▸ EXERCISE INSTRUCTIONS
Lines holding the word "block" in the material below: count them and write the number alone.

Segment Start: DATA TO EXAMINE

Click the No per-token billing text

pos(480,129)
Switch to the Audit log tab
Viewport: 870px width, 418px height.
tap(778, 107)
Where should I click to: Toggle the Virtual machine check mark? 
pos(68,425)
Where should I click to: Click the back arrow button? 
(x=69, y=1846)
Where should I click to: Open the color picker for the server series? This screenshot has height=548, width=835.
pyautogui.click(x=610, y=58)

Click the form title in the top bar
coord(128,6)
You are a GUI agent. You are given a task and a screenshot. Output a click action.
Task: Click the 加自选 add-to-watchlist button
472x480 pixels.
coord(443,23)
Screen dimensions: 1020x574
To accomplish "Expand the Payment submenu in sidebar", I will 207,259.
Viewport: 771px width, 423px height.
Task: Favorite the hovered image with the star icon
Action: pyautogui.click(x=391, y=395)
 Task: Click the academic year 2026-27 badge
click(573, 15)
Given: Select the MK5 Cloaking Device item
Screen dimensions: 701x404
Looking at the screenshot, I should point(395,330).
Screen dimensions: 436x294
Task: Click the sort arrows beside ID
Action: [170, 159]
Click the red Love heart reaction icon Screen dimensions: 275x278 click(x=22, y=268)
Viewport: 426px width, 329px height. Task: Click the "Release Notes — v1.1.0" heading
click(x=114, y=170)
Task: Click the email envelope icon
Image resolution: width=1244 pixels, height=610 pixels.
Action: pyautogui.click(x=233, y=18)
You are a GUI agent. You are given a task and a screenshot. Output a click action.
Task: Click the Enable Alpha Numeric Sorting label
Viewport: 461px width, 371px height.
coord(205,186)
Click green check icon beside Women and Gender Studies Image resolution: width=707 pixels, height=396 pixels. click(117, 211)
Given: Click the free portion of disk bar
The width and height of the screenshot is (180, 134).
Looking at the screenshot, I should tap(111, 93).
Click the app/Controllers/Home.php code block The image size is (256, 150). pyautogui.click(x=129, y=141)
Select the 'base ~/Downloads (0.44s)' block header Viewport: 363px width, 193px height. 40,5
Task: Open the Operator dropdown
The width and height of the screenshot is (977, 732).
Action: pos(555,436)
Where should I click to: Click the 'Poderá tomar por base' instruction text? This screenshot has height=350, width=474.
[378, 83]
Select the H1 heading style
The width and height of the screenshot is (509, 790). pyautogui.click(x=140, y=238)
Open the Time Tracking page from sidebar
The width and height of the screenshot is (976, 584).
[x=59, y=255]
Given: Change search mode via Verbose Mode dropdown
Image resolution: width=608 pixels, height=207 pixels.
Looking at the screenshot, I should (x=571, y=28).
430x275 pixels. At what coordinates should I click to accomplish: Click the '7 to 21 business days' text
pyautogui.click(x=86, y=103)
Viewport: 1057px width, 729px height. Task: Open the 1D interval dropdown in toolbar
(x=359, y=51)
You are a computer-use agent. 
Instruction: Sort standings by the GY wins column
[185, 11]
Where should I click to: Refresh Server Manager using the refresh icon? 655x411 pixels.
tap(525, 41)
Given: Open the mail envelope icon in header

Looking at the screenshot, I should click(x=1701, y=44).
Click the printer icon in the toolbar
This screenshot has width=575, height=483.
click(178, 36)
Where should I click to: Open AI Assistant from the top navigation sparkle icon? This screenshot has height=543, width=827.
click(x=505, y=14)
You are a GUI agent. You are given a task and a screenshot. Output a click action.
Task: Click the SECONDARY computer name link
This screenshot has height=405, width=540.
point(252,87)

Segment End: DATA TO EXAMINE

▸ EXERCISE OUTPUT
2